_YOUR OBJECTIVE_: Copy the lines between the one containing "You are a computer-use agent. 413x279 pixels." and the one containing "tap(892, 442)", inclusive, without any changes.

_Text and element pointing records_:
══════════

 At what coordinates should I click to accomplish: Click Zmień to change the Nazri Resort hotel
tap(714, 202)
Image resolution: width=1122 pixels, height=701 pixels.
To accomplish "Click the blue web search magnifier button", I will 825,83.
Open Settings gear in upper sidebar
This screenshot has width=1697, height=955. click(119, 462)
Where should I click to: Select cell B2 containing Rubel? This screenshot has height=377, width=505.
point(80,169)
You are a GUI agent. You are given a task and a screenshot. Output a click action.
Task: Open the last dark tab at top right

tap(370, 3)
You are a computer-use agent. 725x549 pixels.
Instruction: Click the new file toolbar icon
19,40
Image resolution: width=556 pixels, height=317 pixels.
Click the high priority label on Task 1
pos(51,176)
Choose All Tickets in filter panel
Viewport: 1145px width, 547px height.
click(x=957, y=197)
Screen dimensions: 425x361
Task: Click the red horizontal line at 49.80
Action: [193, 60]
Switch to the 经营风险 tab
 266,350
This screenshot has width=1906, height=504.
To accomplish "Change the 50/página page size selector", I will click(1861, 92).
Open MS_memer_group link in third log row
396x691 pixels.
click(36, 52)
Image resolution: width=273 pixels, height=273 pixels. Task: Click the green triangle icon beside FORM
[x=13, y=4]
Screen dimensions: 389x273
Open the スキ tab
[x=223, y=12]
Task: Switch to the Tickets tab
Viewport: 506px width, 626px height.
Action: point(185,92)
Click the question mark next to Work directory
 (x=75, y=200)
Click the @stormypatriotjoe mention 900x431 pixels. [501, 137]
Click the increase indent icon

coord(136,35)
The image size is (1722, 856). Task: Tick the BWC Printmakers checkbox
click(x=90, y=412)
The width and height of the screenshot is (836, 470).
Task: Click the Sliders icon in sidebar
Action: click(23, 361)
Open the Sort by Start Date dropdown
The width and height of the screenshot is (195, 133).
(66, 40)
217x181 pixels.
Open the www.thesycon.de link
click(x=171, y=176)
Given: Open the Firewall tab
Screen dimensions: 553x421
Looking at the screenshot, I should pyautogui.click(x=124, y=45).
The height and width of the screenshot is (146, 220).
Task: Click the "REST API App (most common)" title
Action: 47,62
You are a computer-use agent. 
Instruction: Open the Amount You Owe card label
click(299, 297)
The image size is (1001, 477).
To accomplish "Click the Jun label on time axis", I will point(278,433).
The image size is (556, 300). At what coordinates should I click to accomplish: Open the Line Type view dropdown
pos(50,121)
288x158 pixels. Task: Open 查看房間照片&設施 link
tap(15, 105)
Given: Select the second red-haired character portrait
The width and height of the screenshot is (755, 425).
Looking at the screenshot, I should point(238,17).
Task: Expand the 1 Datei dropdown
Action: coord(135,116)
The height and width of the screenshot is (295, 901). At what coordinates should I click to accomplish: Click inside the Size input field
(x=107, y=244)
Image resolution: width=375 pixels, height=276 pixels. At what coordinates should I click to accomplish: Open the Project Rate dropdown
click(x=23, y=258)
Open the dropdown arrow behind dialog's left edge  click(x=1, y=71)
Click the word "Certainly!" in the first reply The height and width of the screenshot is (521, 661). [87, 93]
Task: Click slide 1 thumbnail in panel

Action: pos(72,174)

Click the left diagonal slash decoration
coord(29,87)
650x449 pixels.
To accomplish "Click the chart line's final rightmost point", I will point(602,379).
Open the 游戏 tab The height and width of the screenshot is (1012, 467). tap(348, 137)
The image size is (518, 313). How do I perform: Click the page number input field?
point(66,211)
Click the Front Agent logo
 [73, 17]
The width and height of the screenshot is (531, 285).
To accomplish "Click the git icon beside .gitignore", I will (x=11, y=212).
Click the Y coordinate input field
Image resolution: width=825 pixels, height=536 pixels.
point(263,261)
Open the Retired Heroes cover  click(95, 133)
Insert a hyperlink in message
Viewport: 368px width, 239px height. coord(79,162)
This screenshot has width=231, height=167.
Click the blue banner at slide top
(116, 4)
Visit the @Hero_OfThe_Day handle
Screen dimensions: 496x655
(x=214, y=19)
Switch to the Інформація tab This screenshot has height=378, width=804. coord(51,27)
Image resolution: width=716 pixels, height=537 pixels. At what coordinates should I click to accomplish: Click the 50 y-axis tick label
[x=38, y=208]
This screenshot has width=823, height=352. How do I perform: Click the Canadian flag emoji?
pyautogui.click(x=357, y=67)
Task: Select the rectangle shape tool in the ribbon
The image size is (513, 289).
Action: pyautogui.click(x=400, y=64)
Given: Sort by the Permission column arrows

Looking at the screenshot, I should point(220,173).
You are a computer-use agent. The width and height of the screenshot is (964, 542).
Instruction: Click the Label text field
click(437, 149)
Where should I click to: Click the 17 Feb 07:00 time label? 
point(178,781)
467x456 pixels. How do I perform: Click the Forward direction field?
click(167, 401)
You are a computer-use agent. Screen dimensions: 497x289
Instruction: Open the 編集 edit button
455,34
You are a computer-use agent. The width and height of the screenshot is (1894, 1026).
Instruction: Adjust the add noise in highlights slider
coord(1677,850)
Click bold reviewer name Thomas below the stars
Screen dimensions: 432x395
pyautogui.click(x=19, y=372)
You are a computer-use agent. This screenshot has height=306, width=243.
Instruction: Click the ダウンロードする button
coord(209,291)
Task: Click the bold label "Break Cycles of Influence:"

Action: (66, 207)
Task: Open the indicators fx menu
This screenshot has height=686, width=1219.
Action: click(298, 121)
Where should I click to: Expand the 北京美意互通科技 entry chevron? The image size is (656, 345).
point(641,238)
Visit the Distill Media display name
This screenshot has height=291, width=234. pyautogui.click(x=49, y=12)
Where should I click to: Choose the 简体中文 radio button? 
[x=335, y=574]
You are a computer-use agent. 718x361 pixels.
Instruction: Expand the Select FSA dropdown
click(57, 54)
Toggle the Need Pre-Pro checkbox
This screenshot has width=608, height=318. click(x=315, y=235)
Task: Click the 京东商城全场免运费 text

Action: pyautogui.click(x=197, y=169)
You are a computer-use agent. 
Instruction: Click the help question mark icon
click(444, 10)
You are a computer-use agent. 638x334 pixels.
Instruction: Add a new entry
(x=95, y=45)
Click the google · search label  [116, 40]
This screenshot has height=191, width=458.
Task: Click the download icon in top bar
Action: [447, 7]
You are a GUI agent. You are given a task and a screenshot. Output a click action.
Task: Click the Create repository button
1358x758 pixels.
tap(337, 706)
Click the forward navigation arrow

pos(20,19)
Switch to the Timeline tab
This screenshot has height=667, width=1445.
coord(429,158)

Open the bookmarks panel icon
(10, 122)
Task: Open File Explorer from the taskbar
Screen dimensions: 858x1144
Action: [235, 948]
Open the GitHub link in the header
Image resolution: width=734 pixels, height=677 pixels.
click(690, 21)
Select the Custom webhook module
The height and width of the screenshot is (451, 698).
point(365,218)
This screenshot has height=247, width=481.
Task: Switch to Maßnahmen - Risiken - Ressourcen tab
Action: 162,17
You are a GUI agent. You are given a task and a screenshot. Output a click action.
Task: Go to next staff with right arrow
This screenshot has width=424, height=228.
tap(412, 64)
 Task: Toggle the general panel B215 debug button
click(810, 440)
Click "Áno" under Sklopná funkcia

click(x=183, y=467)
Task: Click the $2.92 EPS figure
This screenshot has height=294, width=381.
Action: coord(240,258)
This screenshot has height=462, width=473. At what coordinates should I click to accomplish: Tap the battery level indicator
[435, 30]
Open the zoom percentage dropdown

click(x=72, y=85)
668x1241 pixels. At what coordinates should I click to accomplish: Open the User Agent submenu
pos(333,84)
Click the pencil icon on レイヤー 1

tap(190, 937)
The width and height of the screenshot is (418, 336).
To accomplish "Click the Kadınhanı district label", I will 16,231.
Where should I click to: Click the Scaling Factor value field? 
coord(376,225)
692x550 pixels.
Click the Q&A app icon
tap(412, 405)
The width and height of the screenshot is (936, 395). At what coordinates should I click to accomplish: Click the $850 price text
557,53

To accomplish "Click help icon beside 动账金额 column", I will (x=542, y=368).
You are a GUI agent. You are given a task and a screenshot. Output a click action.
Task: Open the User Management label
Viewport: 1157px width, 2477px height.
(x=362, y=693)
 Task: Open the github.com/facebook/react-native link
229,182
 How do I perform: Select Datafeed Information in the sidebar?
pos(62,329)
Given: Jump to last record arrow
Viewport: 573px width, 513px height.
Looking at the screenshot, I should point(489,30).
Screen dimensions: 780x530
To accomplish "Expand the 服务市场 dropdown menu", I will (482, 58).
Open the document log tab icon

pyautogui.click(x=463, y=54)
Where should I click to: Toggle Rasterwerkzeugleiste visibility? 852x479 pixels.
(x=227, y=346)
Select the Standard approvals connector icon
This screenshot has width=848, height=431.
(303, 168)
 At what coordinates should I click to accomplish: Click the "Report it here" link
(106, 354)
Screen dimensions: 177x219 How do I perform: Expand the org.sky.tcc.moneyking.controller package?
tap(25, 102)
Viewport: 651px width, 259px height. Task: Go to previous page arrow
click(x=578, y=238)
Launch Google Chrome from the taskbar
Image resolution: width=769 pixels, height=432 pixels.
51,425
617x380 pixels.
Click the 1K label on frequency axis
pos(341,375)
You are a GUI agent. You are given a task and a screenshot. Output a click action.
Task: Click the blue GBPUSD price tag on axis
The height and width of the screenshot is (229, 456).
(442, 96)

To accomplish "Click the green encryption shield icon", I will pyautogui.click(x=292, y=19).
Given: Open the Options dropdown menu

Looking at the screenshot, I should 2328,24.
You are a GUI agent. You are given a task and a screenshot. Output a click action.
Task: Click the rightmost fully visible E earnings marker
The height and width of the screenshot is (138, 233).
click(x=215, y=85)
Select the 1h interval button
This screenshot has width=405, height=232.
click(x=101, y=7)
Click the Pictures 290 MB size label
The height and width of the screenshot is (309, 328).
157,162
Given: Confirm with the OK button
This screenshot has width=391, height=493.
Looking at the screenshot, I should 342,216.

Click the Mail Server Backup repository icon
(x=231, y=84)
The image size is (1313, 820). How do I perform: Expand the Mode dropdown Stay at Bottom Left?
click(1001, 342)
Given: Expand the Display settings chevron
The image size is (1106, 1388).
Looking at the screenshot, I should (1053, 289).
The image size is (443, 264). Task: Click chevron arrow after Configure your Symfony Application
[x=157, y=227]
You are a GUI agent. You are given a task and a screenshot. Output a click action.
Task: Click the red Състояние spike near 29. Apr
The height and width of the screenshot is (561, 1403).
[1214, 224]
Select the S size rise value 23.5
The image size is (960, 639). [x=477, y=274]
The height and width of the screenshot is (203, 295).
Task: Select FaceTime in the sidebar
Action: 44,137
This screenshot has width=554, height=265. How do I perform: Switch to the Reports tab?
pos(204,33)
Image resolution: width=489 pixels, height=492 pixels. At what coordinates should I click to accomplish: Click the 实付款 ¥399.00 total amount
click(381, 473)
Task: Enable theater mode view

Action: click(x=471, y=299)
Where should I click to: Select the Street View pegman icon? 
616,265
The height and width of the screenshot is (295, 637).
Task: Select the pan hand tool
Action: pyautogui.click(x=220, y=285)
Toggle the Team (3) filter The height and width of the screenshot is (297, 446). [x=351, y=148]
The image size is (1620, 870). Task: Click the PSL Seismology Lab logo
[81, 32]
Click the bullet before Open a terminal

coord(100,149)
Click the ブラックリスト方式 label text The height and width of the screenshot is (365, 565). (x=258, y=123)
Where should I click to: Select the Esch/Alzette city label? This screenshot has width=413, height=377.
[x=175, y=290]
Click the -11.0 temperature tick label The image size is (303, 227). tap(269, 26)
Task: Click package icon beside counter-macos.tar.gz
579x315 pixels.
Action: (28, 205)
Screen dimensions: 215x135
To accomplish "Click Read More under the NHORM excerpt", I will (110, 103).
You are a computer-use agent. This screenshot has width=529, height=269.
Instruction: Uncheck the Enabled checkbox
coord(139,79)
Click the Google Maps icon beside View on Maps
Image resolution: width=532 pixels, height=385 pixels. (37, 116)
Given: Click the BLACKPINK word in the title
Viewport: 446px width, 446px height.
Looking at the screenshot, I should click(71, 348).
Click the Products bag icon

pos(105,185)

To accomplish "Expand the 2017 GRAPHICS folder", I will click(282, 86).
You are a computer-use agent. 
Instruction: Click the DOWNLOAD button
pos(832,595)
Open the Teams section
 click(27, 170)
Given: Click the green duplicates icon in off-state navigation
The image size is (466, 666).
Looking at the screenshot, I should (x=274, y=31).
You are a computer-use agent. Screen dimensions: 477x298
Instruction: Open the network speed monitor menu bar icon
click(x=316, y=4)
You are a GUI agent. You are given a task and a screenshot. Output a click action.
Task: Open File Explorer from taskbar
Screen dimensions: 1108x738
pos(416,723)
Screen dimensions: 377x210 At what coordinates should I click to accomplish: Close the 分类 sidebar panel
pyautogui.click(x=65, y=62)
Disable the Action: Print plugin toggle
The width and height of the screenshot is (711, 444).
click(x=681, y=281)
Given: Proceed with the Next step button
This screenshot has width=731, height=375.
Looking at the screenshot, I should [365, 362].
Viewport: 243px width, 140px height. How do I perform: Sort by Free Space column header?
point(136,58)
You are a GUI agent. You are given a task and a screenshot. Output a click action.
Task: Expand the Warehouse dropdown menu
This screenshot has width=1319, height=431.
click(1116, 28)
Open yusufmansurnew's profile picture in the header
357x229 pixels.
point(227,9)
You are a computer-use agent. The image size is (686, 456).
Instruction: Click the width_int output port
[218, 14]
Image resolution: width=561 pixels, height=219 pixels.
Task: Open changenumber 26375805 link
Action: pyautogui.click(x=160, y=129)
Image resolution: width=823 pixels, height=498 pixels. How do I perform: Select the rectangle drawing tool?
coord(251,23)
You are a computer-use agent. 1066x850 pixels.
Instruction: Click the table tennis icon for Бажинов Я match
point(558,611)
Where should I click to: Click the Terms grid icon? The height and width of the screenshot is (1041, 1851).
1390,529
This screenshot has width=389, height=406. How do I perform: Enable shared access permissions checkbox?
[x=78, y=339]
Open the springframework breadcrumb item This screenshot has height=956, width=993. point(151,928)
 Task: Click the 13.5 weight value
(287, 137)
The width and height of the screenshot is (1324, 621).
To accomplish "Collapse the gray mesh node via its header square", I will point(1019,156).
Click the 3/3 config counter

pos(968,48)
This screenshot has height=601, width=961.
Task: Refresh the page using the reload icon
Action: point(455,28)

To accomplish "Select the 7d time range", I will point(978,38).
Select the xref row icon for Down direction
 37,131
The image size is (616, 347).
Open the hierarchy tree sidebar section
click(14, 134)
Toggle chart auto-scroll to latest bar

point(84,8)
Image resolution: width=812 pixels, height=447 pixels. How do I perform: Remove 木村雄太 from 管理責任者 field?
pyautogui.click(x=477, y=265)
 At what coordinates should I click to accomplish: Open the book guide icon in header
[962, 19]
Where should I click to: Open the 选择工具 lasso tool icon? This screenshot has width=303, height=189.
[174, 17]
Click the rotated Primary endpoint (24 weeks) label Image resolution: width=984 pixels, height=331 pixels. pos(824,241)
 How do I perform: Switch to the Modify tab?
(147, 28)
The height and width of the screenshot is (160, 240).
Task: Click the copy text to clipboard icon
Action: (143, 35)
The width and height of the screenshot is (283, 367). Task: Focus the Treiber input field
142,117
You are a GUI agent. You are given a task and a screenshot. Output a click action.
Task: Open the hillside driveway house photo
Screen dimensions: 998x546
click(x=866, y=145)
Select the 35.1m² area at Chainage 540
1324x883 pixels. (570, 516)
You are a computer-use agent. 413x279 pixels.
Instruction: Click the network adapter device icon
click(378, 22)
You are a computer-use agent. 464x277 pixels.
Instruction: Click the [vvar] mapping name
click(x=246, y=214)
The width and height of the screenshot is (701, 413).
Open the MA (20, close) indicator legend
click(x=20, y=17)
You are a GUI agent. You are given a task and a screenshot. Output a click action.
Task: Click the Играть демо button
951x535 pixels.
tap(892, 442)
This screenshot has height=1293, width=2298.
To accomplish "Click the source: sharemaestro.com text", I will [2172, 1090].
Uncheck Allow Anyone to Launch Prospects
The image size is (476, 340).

══════════

_SOLUTION FOR THIS TASK_:
You are a computer-use agent. 413x279 pixels.
Instruction: Click the network adapter device icon
click(378, 22)
You are a computer-use agent. 464x277 pixels.
Instruction: Click the [vvar] mapping name
click(x=246, y=214)
The width and height of the screenshot is (701, 413).
Open the MA (20, close) indicator legend
click(x=20, y=17)
You are a GUI agent. You are given a task and a screenshot. Output a click action.
Task: Click the Играть демо button
951x535 pixels.
tap(892, 442)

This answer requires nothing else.